◆ Exercise ◆
Copy nothing but the line with "You are a computer-use agent." and the lines that follow it to the end of the entries below, and keep the pictures out.

+++++

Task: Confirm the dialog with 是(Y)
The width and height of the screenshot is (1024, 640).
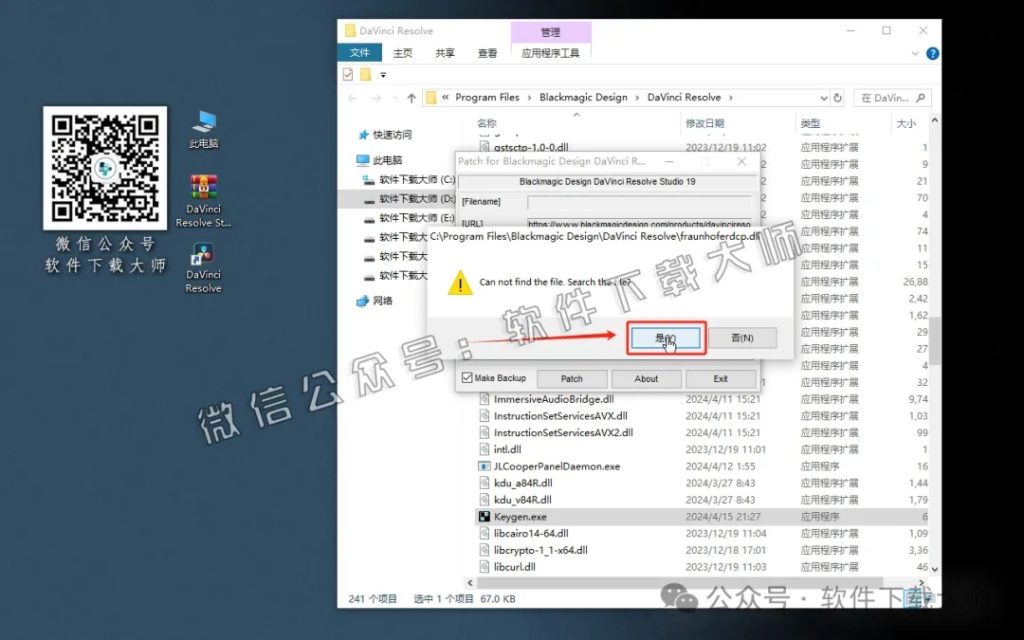Action: click(x=665, y=337)
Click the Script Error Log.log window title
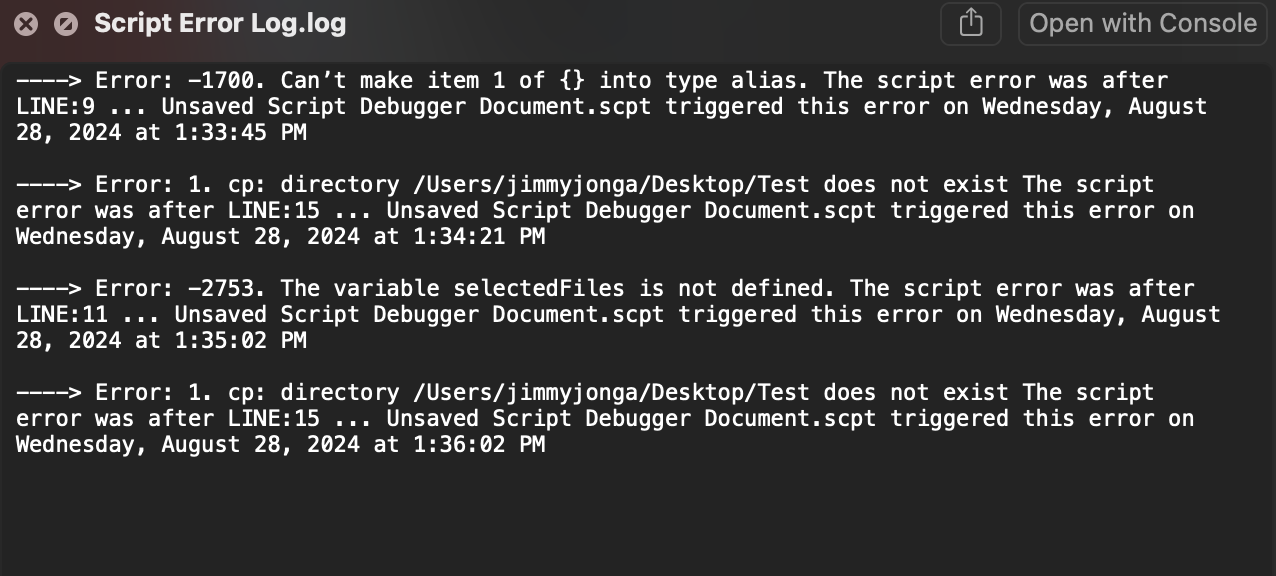1276x576 pixels. tap(220, 24)
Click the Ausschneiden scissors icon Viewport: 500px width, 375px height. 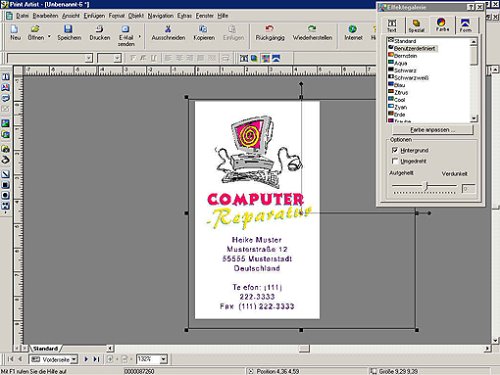click(x=168, y=29)
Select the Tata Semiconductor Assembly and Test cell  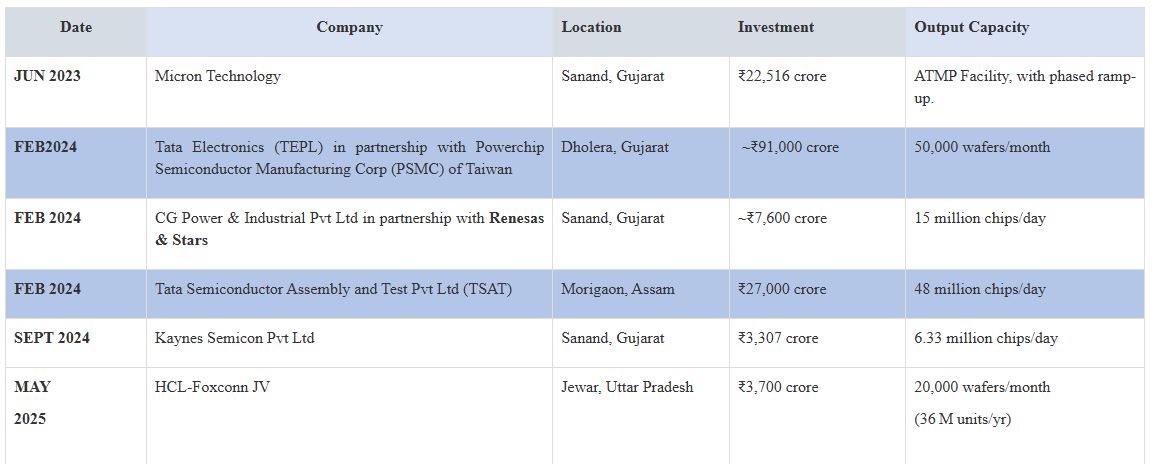(x=349, y=294)
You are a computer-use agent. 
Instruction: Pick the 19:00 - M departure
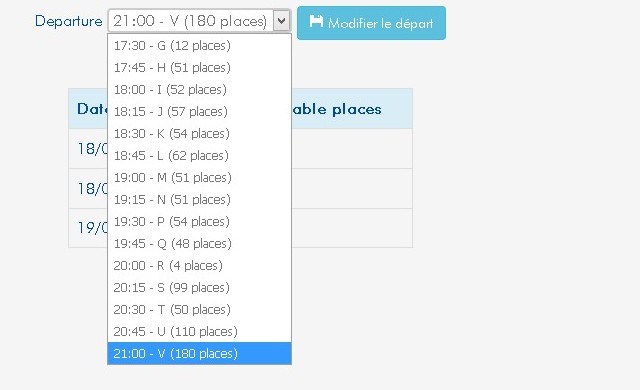[x=199, y=177]
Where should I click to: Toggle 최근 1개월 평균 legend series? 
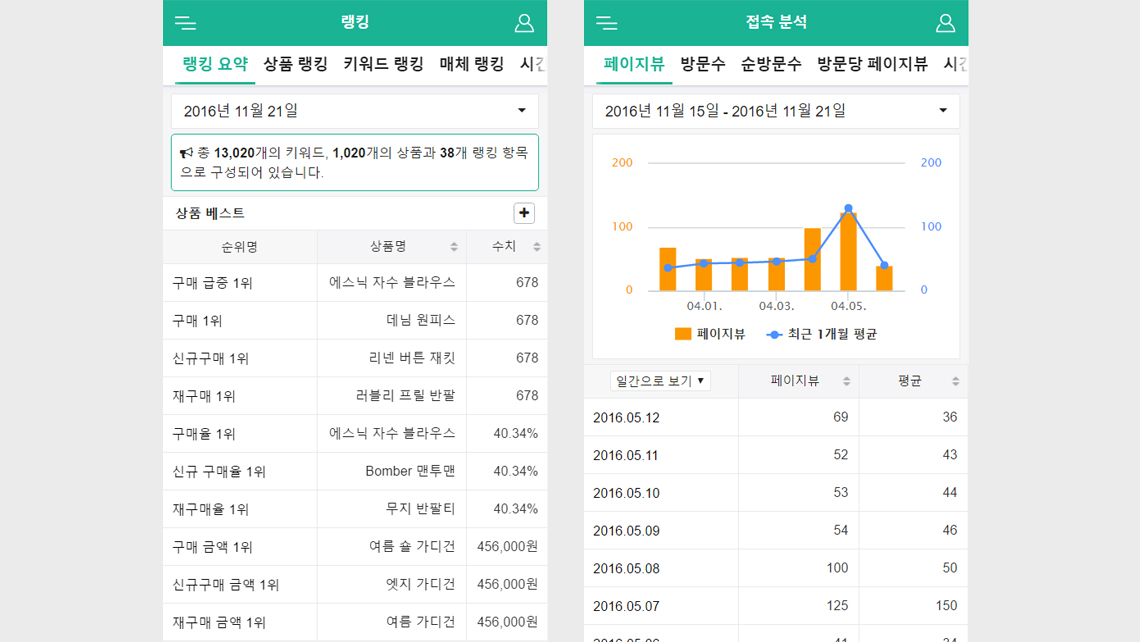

+++++

◆ Written answer ◆
You are a computer-use agent. 
Instruction: Pick the 19:00 - M departure
[x=199, y=177]
Where should I click to: Toggle 최근 1개월 평균 legend series? 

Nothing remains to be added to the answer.